> [Excerpted data]:
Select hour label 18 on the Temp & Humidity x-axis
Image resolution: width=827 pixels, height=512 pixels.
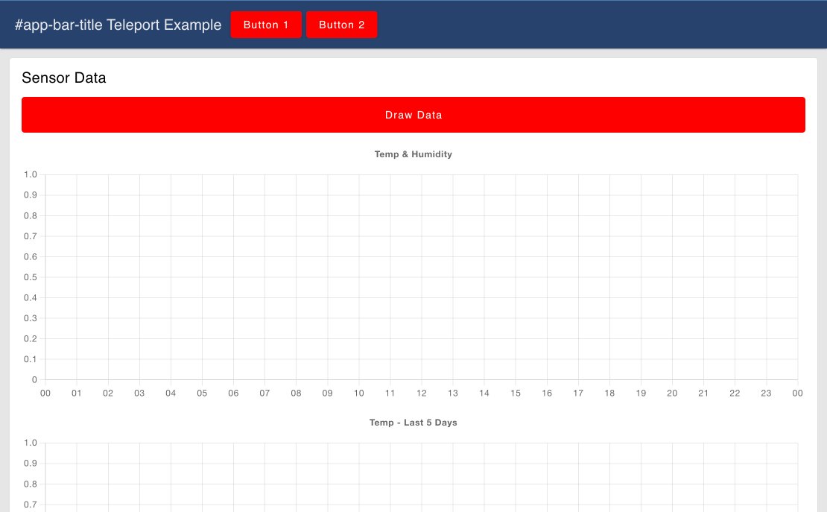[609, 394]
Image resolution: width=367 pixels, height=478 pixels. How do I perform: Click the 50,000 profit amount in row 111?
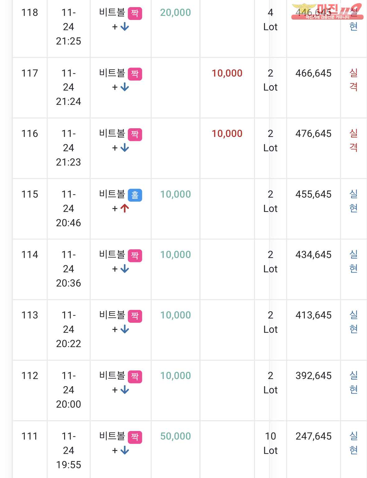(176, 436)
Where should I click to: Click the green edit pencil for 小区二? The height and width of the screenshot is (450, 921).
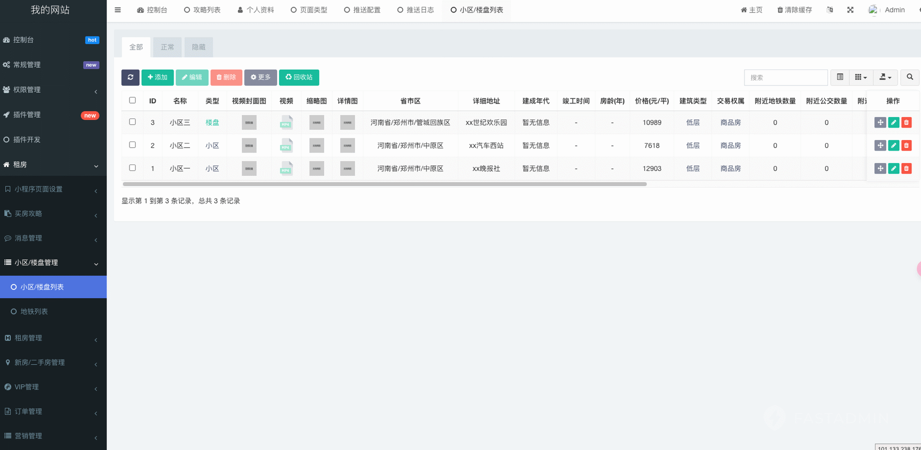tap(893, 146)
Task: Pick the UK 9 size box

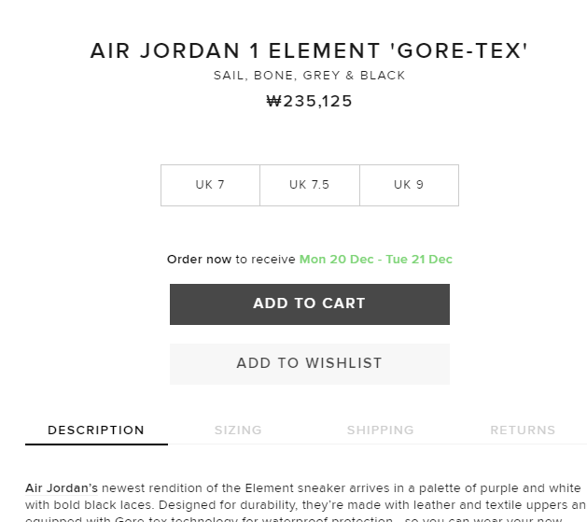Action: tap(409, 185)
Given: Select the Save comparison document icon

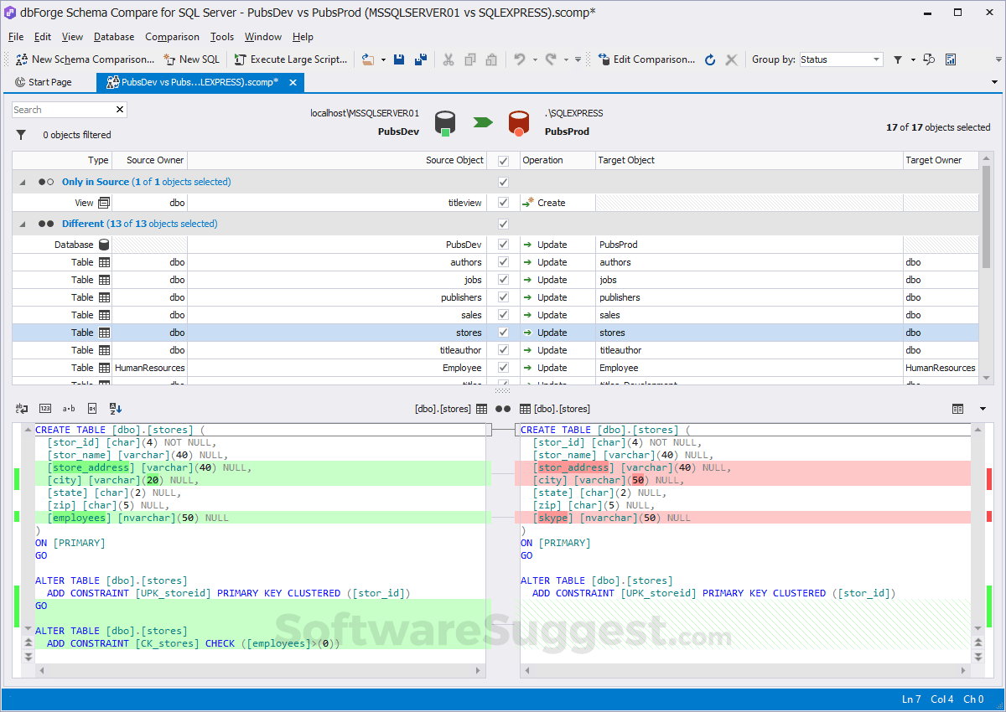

> [Problem requirements]: Once the pictures are set aside, please reproduce the remaining material word for word.

> [Response box]:
Select hour label 18 on the Temp & Humidity x-axis
Image resolution: width=827 pixels, height=512 pixels.
[609, 394]
Image resolution: width=367 pixels, height=478 pixels. How do I perform: Click the 50,000 profit amount in row 111?
(176, 436)
Where should I click to: Click the green edit pencil for 小区二? The height and width of the screenshot is (450, 921).
tap(893, 146)
Task: Pick the UK 9 size box

Action: tap(409, 185)
Given: Select the Save comparison document icon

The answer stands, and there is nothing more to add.